» **WHAT THE TASK ASKS**: Once the line containing "485x306 pixels." is located, give it again exactly, together with each line that follows it to the end of the entries, and add nothing else.

[Collected data]
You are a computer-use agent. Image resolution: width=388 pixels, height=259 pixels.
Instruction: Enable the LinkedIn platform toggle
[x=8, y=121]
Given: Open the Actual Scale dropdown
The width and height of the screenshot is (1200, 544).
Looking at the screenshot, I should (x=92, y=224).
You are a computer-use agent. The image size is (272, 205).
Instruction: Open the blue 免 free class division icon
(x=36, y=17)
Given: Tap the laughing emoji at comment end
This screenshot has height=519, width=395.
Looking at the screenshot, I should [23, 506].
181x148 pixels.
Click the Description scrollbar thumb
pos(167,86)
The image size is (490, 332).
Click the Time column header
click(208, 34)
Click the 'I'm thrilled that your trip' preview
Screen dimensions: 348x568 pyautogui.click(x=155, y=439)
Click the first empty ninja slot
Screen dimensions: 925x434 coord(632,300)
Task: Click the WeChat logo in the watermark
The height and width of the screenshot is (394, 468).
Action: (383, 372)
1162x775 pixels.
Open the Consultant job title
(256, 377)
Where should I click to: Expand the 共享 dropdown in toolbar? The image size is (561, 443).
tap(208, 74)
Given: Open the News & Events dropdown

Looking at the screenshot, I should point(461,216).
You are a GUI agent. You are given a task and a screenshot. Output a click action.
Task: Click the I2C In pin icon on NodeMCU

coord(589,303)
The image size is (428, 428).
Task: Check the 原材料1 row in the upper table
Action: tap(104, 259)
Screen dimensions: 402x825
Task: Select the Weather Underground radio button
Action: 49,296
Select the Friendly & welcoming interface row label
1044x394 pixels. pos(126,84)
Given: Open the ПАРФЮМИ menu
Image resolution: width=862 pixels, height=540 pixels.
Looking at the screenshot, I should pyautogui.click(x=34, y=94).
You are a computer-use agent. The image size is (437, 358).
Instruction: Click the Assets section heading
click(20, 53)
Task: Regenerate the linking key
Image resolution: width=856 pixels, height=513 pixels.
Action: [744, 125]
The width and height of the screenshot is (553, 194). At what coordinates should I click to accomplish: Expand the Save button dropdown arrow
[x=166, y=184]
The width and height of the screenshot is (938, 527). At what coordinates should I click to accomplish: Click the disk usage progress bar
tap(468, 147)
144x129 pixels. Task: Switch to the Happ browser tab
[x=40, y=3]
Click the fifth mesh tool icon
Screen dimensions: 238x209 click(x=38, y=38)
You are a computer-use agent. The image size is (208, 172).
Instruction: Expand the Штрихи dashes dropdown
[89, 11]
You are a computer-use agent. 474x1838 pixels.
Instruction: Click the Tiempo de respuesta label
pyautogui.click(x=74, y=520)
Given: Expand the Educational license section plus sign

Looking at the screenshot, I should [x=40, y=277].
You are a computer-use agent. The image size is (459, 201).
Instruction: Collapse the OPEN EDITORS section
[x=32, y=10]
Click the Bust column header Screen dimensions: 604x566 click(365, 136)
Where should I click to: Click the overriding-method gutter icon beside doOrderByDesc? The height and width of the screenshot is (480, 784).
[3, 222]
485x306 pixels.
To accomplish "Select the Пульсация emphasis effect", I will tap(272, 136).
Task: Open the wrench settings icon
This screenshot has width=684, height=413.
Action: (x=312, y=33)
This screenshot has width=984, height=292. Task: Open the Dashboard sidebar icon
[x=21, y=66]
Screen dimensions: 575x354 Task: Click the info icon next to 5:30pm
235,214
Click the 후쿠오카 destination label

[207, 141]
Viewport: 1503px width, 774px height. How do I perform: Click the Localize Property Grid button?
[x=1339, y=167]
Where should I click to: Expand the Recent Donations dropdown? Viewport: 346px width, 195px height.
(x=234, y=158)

» **EXERCISE ANSWER**:
485x306 pixels.
To accomplish "Select the Пульсация emphasis effect", I will tap(272, 136).
Task: Open the wrench settings icon
This screenshot has width=684, height=413.
Action: (x=312, y=33)
This screenshot has width=984, height=292. Task: Open the Dashboard sidebar icon
[x=21, y=66]
Screen dimensions: 575x354 Task: Click the info icon next to 5:30pm
235,214
Click the 후쿠오카 destination label

[207, 141]
Viewport: 1503px width, 774px height. How do I perform: Click the Localize Property Grid button?
[x=1339, y=167]
Where should I click to: Expand the Recent Donations dropdown? Viewport: 346px width, 195px height.
(x=234, y=158)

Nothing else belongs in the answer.